Unicode is IMO horrible when considered as a binary interface to
anything.
Since it was never built for that, it's hardly surprising.
Even its basic control characters are horrible if allowed in program
text: for example
The only well-defined 8-bit control characters in Unicode are TAB, CR, LF, and NEL; everything else is mapped in from other character sets, and can be changed without affecting the Unicode status of the rest.
The only way to defend against this would be
requiring valid source code to have bidirectional nesting strictly
isomorphic to the program parse tree nesting.
Or to stop paying attention to how code is rendered and solely to what codepoints it contains, which is what happens in practice. On the other hand, identifiers are both linguistic and non-linguistic at the same time, and that's why they need Unicode. (I read somewhere that Java became popular in Japan before other places was that identifiers could be written in actual orthography, not just romanization or katakana-ization.
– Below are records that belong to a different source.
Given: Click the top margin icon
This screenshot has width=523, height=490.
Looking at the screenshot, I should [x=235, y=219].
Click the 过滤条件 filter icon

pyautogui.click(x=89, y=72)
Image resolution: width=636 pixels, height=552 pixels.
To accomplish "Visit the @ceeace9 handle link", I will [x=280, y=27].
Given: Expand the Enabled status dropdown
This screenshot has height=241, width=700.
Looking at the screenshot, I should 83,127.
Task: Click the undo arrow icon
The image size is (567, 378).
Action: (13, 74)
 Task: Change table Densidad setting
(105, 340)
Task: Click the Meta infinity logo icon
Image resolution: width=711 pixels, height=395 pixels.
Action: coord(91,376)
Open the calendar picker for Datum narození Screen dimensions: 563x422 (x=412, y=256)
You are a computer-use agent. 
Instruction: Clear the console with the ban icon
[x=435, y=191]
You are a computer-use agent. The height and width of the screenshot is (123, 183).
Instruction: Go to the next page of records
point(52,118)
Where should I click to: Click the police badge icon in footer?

My opinion is that if you're going to have unicode strings, you
can't use them for any purpose other than representing language. If
you can, then you have something which will, by definition, be
non-conforming to the unicode standard. It would allow low
surrogates to appear by themselves or in the wrong order with high
surrogates, or allow them to appear in UTF-32, or allow
non-character values to occupy positions in the string, or allow
strings to be divided in the middle of a grapheme cluster, or allow
you to make non-normalized strings, or any of a thousand other
things that result in a bogus, non-conforming string.
I agree with all points but the last. There are multiple levels of normalization, and to make all but one impossible is a grave mistake. The same is true with so-called grapheme clusters: which clusters are appropriate and which are not depends on the language being used.
If you think you need a NUL
in the middle of a string, then you are not using it to represent
language. Use a blob instead.
Emphatic +1, where blobs are typically bytevectors.